• **Work order**
Your output should be the line with "Given: Open the hamburger navigation menu" and all following lines of the data below, through the end, repeated exactly.

• **Collected data entries**
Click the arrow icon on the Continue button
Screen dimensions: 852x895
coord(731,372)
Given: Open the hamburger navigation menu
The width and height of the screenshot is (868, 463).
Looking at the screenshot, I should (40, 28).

• **Solution**
Given: Open the hamburger navigation menu
The width and height of the screenshot is (868, 463).
Looking at the screenshot, I should (40, 28).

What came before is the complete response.